> [RECORDS]
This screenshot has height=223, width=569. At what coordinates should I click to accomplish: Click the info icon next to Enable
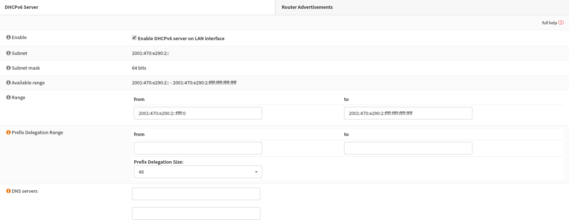click(8, 38)
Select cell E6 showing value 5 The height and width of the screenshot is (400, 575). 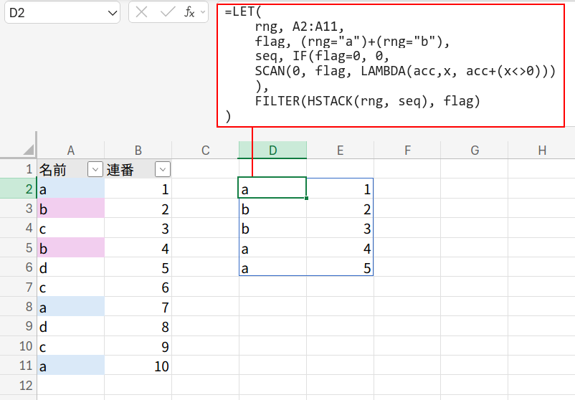click(x=340, y=268)
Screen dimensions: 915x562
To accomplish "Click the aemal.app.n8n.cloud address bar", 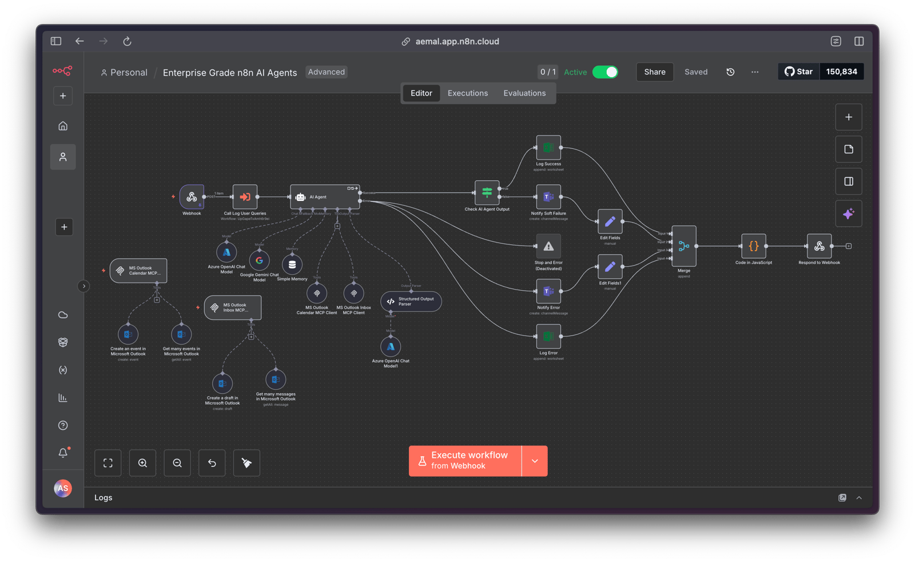I will pyautogui.click(x=457, y=41).
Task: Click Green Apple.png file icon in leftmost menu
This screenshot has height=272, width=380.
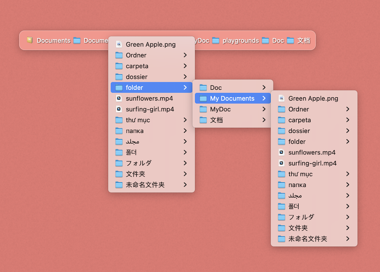Action: (119, 44)
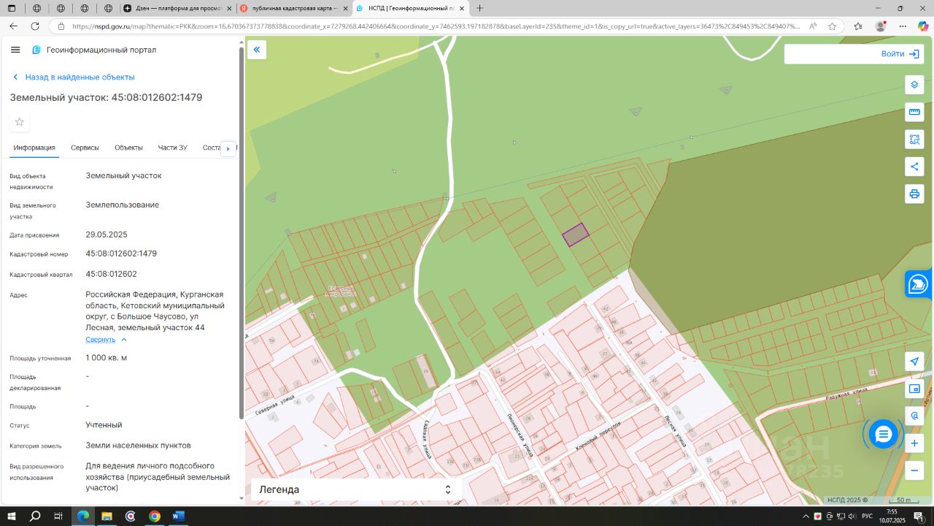Switch to the Сервисы tab
Viewport: 934px width, 526px height.
(85, 148)
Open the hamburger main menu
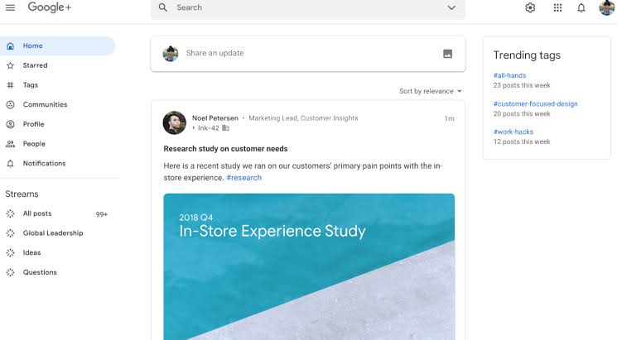 [x=10, y=7]
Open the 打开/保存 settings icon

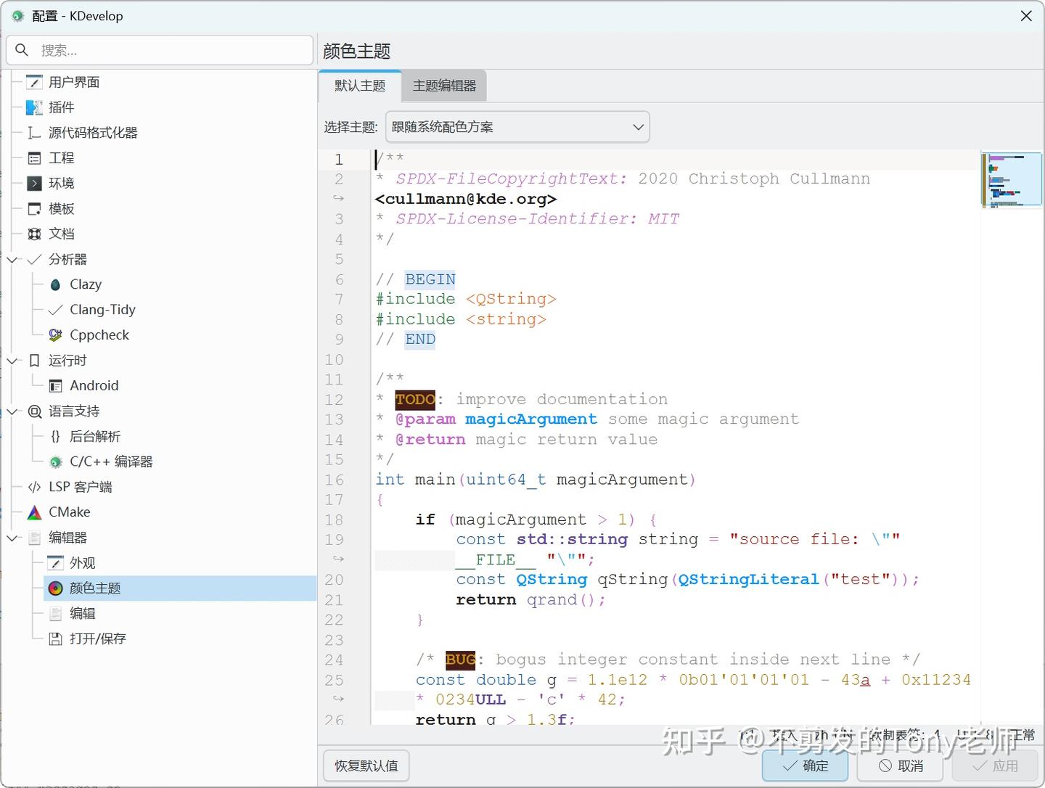point(55,639)
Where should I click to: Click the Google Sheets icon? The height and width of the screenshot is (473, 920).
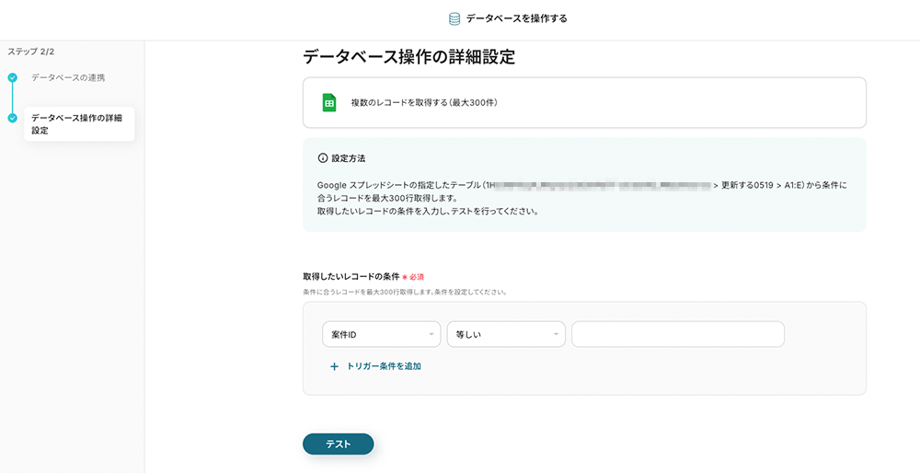(x=329, y=102)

> [WHAT IS BEING ASKED] Please copy the lines exactly, beginning at the one containing "Where should I" and ending at the last line of the records above, both included, with the pictures left out.

> [RESPONSE TO THE TASK]
Where should I click to: Click the Google Sheets icon? The height and width of the screenshot is (473, 920).
(x=329, y=102)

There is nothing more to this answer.